▸ TASK ITEM
Below are the entries. Transcribe exactly the lines from the one with "The height and width of the screenshot is (412, 659)." through the one with "Set a goal for Visits", ends included, and leave out all others.

-- DATA FOR THE TASK follows --

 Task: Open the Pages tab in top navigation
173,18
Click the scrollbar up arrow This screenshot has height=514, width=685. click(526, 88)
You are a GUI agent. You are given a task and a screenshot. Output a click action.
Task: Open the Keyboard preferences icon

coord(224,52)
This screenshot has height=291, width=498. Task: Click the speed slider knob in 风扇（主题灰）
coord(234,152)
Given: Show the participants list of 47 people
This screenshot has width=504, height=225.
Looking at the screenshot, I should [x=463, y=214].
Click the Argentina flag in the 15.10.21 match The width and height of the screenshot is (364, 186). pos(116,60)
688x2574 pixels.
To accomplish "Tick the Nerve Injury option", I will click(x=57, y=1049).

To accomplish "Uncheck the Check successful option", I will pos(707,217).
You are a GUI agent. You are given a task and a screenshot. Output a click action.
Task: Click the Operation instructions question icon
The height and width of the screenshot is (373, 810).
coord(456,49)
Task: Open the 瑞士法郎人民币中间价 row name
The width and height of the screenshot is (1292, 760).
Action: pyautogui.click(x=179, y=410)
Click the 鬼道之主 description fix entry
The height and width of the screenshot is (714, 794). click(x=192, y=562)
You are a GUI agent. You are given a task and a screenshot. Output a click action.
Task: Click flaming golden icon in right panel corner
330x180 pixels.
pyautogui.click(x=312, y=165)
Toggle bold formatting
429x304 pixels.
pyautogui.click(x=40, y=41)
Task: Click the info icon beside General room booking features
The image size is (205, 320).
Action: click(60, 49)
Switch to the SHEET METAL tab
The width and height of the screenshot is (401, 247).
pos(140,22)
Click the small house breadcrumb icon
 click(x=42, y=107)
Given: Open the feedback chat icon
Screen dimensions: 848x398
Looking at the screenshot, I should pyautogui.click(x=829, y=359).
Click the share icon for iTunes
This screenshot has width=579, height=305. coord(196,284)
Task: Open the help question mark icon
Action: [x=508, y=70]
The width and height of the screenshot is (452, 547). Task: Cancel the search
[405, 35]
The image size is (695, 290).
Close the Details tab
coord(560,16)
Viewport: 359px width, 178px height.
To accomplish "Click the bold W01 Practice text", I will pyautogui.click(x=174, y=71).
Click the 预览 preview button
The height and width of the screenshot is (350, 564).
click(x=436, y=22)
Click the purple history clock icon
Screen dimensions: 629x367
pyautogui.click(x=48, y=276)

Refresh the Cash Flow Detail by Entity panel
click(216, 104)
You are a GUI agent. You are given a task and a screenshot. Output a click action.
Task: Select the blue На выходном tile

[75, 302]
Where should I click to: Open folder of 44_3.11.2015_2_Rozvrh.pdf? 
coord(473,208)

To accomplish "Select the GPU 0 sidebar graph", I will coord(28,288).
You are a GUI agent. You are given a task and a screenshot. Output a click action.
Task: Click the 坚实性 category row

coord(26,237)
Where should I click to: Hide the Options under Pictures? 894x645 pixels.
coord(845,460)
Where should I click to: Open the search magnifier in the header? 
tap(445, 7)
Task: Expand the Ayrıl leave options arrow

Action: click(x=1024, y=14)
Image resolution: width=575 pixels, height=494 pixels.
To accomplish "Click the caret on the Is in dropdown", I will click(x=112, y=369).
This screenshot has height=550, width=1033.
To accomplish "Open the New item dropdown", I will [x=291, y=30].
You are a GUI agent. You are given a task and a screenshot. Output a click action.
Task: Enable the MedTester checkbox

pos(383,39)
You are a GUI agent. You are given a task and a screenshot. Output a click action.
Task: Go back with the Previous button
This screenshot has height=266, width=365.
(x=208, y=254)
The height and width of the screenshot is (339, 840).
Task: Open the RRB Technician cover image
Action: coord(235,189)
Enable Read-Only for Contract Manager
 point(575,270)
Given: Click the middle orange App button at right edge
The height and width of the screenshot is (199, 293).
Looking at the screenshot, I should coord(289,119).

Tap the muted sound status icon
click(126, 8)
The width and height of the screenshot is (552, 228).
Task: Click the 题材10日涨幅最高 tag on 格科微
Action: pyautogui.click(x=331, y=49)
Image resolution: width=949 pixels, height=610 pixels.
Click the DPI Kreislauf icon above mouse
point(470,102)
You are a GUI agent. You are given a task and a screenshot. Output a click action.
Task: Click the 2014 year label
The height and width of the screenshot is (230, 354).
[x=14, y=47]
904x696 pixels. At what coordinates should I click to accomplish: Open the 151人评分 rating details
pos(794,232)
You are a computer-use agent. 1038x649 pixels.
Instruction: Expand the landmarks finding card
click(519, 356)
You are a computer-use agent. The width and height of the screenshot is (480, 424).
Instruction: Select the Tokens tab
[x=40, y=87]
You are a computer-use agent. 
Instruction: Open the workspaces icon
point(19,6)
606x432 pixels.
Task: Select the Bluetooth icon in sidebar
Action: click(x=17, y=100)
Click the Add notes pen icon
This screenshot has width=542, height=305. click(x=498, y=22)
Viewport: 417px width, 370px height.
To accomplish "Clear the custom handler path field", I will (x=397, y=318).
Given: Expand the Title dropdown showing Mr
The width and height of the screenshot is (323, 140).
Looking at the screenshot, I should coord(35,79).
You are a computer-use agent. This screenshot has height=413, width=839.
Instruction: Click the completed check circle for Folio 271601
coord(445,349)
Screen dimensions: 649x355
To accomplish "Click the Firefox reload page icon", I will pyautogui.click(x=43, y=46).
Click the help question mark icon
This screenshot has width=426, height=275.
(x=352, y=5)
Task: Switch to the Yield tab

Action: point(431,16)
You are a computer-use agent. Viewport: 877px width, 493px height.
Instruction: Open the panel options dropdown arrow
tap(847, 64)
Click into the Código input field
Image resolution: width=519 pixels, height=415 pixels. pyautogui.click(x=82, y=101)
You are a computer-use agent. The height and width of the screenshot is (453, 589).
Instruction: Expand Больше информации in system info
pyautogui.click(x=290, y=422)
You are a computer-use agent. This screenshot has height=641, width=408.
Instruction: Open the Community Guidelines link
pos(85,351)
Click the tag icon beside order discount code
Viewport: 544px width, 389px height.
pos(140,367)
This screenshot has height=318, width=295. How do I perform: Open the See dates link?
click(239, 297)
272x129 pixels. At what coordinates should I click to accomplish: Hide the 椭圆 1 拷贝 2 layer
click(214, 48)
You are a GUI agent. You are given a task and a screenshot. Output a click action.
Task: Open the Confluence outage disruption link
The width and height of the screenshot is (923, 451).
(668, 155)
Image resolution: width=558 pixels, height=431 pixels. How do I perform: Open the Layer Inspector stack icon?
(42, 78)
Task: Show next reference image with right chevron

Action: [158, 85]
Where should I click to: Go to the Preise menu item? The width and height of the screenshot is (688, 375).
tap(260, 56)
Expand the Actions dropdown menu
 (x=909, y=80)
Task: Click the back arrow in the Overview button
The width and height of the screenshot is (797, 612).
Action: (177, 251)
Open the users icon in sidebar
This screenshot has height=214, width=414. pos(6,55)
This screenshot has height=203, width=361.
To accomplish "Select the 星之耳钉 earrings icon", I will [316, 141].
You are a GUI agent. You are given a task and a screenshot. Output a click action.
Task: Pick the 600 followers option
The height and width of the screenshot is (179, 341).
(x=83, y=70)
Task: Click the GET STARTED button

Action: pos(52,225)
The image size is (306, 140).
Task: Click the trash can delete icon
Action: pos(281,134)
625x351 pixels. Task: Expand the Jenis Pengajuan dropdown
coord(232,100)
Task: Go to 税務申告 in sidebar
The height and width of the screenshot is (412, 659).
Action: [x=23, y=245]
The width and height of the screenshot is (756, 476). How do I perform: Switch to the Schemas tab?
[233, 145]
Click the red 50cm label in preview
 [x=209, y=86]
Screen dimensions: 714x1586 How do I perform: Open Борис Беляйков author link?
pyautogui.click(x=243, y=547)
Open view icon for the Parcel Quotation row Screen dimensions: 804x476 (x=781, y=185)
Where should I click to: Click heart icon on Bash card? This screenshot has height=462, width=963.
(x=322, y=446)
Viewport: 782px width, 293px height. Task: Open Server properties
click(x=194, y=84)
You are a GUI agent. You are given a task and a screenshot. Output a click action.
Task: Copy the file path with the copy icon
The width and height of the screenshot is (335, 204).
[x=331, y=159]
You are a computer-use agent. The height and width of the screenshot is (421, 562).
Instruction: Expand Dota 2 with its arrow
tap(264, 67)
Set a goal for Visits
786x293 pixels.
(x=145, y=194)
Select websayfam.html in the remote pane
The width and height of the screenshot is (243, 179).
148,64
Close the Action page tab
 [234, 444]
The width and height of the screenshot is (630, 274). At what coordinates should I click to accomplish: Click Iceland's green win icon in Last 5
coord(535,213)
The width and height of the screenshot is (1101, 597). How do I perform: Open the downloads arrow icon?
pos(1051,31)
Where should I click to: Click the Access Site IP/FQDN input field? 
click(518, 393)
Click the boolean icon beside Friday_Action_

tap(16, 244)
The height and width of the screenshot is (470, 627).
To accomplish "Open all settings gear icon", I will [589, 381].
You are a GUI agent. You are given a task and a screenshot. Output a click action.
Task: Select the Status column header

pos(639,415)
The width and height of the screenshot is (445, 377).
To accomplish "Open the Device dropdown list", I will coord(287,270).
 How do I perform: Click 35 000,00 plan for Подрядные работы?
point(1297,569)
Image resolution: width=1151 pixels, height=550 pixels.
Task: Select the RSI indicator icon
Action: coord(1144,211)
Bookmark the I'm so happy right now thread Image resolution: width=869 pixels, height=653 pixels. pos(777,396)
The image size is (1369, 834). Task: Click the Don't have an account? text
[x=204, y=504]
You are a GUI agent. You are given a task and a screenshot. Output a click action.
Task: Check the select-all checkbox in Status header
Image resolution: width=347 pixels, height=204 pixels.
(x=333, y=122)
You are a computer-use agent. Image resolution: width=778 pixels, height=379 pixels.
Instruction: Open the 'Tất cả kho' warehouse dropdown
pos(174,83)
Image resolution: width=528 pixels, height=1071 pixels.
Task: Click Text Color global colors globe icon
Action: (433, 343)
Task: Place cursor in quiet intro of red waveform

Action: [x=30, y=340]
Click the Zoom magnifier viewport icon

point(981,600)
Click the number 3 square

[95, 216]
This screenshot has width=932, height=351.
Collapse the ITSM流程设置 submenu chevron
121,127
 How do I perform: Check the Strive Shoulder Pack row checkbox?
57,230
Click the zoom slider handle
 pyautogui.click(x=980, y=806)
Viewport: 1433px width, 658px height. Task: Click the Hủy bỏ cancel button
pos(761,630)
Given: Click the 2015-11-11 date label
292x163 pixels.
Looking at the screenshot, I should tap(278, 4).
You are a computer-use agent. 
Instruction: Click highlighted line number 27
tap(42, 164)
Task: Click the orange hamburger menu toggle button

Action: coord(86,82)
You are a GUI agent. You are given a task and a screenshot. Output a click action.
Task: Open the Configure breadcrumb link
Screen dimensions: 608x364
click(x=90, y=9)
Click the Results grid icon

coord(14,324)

-- DATA FOR THE TASK concluded --

▸ ANSWER SPACE
The height and width of the screenshot is (412, 659).
Action: [x=23, y=245]
The width and height of the screenshot is (756, 476). How do I perform: Switch to the Schemas tab?
[233, 145]
Click the red 50cm label in preview
 [x=209, y=86]
Screen dimensions: 714x1586 How do I perform: Open Борис Беляйков author link?
pyautogui.click(x=243, y=547)
Open view icon for the Parcel Quotation row Screen dimensions: 804x476 (x=781, y=185)
Where should I click to: Click heart icon on Bash card? This screenshot has height=462, width=963.
(x=322, y=446)
Viewport: 782px width, 293px height. Task: Open Server properties
click(x=194, y=84)
You are a GUI agent. You are given a task and a screenshot. Output a click action.
Task: Copy the file path with the copy icon
The width and height of the screenshot is (335, 204).
[x=331, y=159]
You are a computer-use agent. The height and width of the screenshot is (421, 562).
Instruction: Expand Dota 2 with its arrow
tap(264, 67)
Set a goal for Visits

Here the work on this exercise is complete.